§ PROBLEM SET:
- A) Set down, word for word, the part of the piece on Richard Wilbur from "Dove-Tailed World October" up to and including "But why secular?".
- B) According to the piece on Richard Wilbur, in what year did Adam Kirsch's New Yorker review appear?
- C) The piece on Richard Wilbur quotes a prayer from "Love Calls Us." List each thing that the prayer asks there be nothing on earth but.

Dove-Tailed World

Dove-Tailed World October 20, 2017

Adam Kirsch can’t bring himself to say that poet Richard Wilbur, who died last weekend, was a Christian. In a 2004 New Yorker review, he comes close – recognizing religious themes and describing him as a “Transcendentalist.”

Kirsch recognizes that Wilbur’s religious vision infused his poetry: “the clean laundry of ‘Love Calls Us,’ in which the sight of sheets and smocks calls forth a secular prayer: ‘Oh, let there be nothing on earth but laundry, / Nothing but rosy hands in the rising steam / And clear dances done in the sight of heaven.'”

But why secular?

More generally, he sees a metaphysics behind Wilbur’s sense of metaphor: “metaphor is the capacity of things to be likened to one another; and for Wilbur this very capacity suggests that all things share the same essential nature. ‘I think that all poets are sending religious messages,’ he once declared, ‘because poetry is, in such great part, the comparison of one thing to another; or the saying, as in metaphor, that one thing is another. And to insist, as all poets do, that all things are related to each other, comparable to each other, is to go toward making an assertion of the unity of all things.”

§ RAW DATA:
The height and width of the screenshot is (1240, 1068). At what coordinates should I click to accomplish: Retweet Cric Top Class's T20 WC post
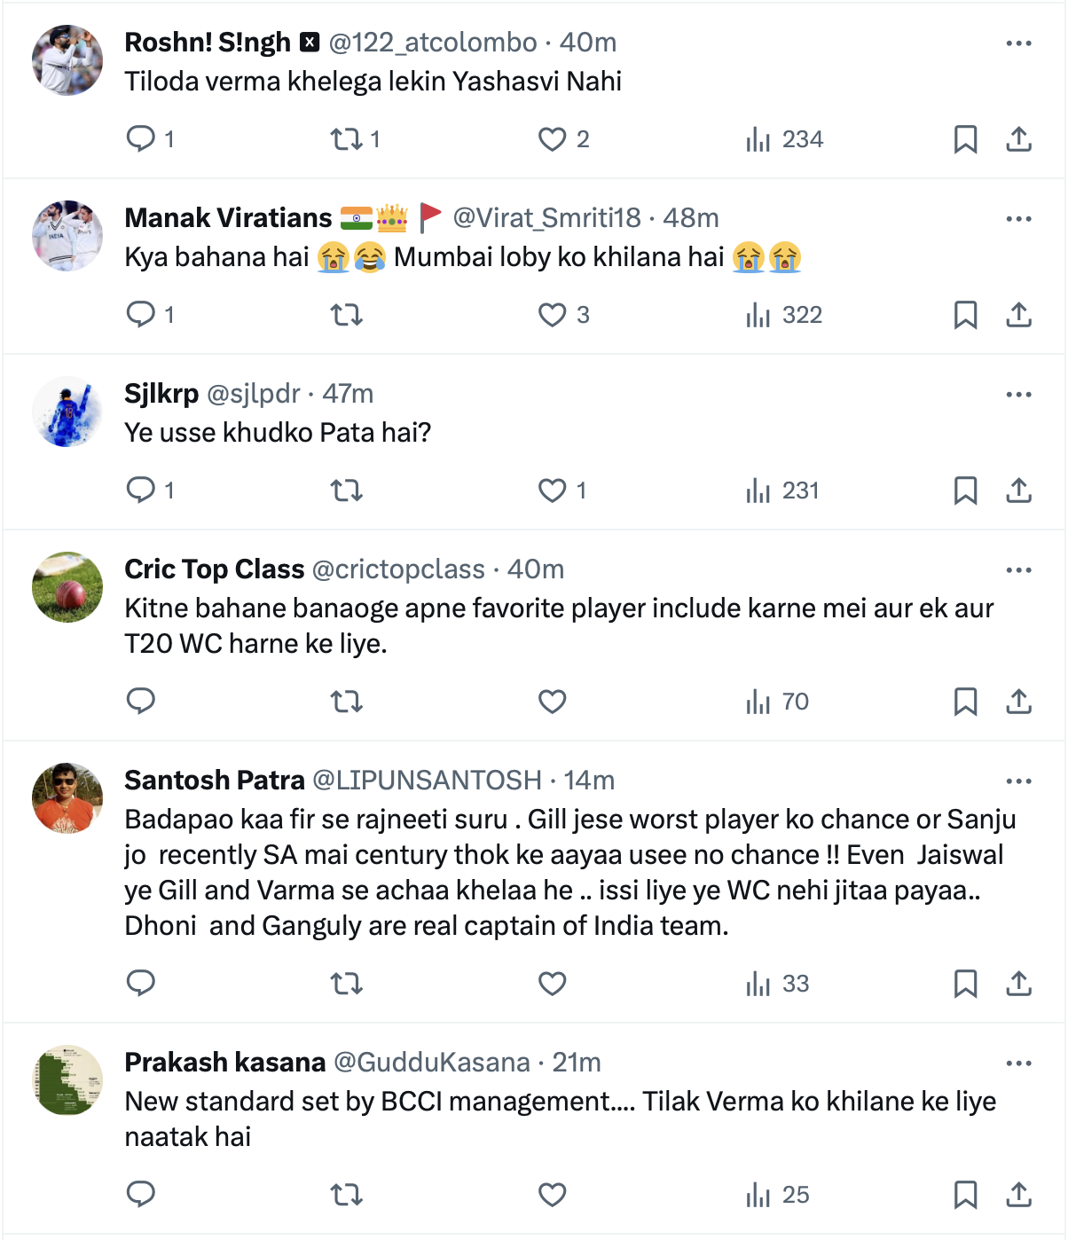tap(346, 702)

§ RESPONSES PER TASK:
- A)
Dove-Tailed World October 20, 2017

Adam Kirsch can’t bring himself to say that poet Richard Wilbur, who died last weekend, was a Christian. In a 2004 New Yorker review, he comes close – recognizing religious themes and describing him as a “Transcendentalist.”

Kirsch recognizes that Wilbur’s religious vision infused his poetry: “the clean laundry of ‘Love Calls Us,’ in which the sight of sheets and smocks calls forth a secular prayer: ‘Oh, let there be nothing on earth but laundry, / Nothing but rosy hands in the rising steam / And clear dances done in the sight of heaven.'”

But why secular?

- B) 2004

- C)
- laundry
- rosy hands in the rising steam
- clear dances done in the sight of heaven